Prezeska odetchnęła z ulgą.
Wszedł nasz gość.
Po krótkim powitaniu, prezeska wskazała na mnie - to jest Le..ckh, nasz ekspert od muzyki Mozarta.
Wymieniliśmy z dyrygentem kurtuazyjne ukłony po czym przeszedłem do ataku.
- Dziękuję bardzo za wspaniałe przeżycie muzyczne, ale... oboje z żoną zwróciliśmy uwagę, że to wykonanie było niespodziewanie szybkie. Nie patrzyliśmy na zegarki, ale ono trwało chyba poniżej godziny, po powrocie do domu spojrzałem na okładkę CD - Wiener Symphoniker - 1 godz 3 minuty.
- Jakże się cieszę, że poruszyłeś ten temat - dyrygent rzeczywiście się ucieszył - Wiener Symphoniker, Karl Boem?
Potwierdziłem.
- To jest 80-osobowy chór i 100-osobowa orkiestra.
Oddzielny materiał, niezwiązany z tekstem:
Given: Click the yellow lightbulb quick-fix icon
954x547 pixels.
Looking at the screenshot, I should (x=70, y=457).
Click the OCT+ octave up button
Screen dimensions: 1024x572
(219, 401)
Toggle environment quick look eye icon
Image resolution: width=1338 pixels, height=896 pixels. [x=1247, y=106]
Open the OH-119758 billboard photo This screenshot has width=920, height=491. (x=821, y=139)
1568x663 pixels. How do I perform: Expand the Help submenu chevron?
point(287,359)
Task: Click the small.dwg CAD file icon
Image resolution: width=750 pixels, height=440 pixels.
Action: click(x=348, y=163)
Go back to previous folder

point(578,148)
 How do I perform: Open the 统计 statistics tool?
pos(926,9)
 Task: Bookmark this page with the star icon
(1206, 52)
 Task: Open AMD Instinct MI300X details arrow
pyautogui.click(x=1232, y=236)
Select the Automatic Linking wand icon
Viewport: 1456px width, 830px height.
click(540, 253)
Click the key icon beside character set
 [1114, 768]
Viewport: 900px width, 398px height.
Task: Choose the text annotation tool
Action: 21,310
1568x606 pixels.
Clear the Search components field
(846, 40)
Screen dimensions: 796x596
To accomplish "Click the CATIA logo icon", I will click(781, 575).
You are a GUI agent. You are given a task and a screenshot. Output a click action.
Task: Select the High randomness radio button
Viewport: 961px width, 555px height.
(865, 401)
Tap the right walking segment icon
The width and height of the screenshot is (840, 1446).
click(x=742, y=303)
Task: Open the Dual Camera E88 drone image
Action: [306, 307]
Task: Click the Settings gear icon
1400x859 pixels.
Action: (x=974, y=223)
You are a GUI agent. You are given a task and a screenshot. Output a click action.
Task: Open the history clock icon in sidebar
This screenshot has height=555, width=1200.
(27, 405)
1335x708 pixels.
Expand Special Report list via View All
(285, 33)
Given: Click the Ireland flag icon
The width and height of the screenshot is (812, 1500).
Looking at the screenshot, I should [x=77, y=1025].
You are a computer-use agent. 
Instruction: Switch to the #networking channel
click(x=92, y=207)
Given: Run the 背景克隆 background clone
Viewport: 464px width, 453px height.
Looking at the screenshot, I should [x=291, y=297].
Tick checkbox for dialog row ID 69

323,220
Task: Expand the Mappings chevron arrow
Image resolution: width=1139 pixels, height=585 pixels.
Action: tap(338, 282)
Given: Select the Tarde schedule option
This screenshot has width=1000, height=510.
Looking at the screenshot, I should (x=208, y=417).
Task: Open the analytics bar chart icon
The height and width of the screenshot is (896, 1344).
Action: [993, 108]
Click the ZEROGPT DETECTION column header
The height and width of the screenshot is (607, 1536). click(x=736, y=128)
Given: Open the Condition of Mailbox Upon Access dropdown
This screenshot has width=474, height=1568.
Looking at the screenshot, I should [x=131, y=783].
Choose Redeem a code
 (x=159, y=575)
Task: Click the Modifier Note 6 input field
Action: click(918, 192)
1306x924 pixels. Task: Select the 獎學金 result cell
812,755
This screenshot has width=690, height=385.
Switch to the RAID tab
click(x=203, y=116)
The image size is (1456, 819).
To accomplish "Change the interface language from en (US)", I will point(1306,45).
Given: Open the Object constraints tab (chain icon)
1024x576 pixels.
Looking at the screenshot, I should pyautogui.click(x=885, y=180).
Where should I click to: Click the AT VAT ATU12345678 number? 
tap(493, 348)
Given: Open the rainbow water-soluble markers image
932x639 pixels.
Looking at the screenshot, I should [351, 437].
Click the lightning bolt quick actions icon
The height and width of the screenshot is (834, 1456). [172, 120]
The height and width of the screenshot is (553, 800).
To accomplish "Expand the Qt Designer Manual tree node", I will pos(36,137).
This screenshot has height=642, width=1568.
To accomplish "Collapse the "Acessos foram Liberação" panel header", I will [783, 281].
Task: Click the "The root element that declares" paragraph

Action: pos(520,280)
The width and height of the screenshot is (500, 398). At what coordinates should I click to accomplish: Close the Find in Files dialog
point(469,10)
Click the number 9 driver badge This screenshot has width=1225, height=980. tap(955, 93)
W czasach Mozarta takie zespoły były 3-4 razy mniejsze. To oczywiste, że mniejsze zespoły grają/śpiewają szybciej. Ogromna orkiestra nie jest w stanie tak zagrać, ma zbyt wielką bezwładność.
- A zatem - które wykonanie jest bardziej autentyczne?
Skłoniłem głowę z uznaniem.
Swoja drogą, po lunchu, kliknąłem w youtube - Wiener Symphoniker, Karl Boem - KLIK.
Sugeruję wysłuchanie tylko I części - Introitus - 5m53s.
P.S. Zajrzałem na stronę ABC/Classic - dzisiejsze wykonanie Requiem trwało troszkę ponad 48 minut.
Może to tłumaczy dlaczego, podczas pogrzebu W. A. Mozarta, kondukt pogrzebowy nie doczekał złożenia trumny do grobu.